▶ ВЫБРАННЫЙ ОТРЫВОК:

-*-

В том, что касается разрушений, связанных с жертвоприношением, в древности находила свое разрешение двойная сложность, на которую я указал в связи с Садом. Жизнь, полная тревог и страхов, и жизнь интенсивная — сдерживаемая активность и разгул — были, благодаря религиозным поведенческим нормам, строжайшим образом отгорожены друг от друга. Существование профанного мира, чьей основой является полезная деятельность, — без которой не было бы возможно выживание или непроизводительное растрачивание — неукоснительно поддерживалось. Противоположное начало (без какого-либо смягчения и при полном осознании его губительных последствий) признавалось в не меньшей степени в проявлениях чувства ужаса, связанного с присутствием сакрального. Тревога и радость, интенсивность жизни и смерть переплелись в культовых праздниках: страх придавал смысл разгулу, а бесцельная растрата3 оставалась целью полезной деятельности… Но никогда не происходило сближения, ничто не приводило к смешению этих противоположных и неприменимых начал друг с другом.
4. Человек нормальный воспринимает парадокс божественности или порока как отклонение от нормы
Эти соображения религиозного порядка имеют, однако, свои пределы. Верно, что они обращены к человеку нормальному и что высказывать их можно лишь с его точки зрения, но они затрагивают и внешний по отношению к сознанию элемент. Для современного человека сакральный мир — это двойственная реальность: его существование нельзя отрицать, он обладает своей историей, но это — не неустранимая реальность. В основе этого мира лежат нормы человеческого поведения, условия которого, кажется, перестали восприниматься нами как заданные и механизм которого ускользает от нашего сознания. Эти поведенческие нормы хорошо известны, и мы не можем сомневаться в их исторической подлинности, а также в том, что они имели, по-видимому, как я уже сказал, суверенный и всеобщий смысл. Но, конечно, люди, их придерживавшиеся, не осознавали этого смысла, и мы не в состоянии что-либо здесь прояснить из-за отсутствия какой-либо одной верной интерпретации. Лишь ограниченная реальность, которой они соответствовали, могла быть предметом интереса со стороны разумного человека, благодаря суровости природы и своему страху приучившегося жить расчетом. Но если причины [таких явлений] не поддаются сколько-нибудь вразумительному объяснению, может ли человек действительно извлечь урок из религиозных ужасов прошлого? Если он не в состоянии отделаться от них столь же легко, как от фантазий Сада, то, значит, их нельзя поставить на один уровень с потребностями, разумно преобладающими в человеческой деятельности, такими, как чувство голода или холода. То, что обозначается словом «священное», не может быть уподоблено пище или теплу.

-*-

▶ ОПИСАНИЕ ЗАДАНИЯ:
Ответьте на вопросы по отрывку о сакральном выше:
1. Что является основой профанного мира?
2. Что в культовых праздниках придавало смысл разгулу?
3. Чему не может быть уподоблено то, что обозначается словом «священное»?

-*-

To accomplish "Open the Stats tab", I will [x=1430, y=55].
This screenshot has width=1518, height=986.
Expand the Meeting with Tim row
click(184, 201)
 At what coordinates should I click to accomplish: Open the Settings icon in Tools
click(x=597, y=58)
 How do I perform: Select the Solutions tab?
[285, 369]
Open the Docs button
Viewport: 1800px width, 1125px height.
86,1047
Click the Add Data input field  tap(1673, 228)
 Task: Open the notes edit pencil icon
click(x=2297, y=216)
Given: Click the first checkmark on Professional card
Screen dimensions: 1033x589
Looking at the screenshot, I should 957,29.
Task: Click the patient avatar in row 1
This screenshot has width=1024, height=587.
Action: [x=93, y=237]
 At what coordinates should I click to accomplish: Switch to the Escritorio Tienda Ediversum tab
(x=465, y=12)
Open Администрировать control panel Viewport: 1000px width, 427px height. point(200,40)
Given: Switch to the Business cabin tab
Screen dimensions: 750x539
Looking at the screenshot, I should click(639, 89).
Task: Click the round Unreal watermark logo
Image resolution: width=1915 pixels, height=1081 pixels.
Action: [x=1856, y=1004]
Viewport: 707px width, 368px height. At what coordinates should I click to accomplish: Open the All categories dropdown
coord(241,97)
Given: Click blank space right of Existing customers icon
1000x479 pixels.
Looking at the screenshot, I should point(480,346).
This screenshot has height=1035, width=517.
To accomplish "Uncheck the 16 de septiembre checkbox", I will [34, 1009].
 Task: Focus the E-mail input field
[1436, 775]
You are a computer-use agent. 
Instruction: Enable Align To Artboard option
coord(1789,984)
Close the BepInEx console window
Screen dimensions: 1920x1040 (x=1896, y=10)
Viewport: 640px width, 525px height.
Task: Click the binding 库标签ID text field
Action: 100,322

-*-

▶ ИТОГОВЫЙ РЕЗУЛЬТАТ:
1. Полезная деятельность.
2. Страх.
3. Пище или теплу.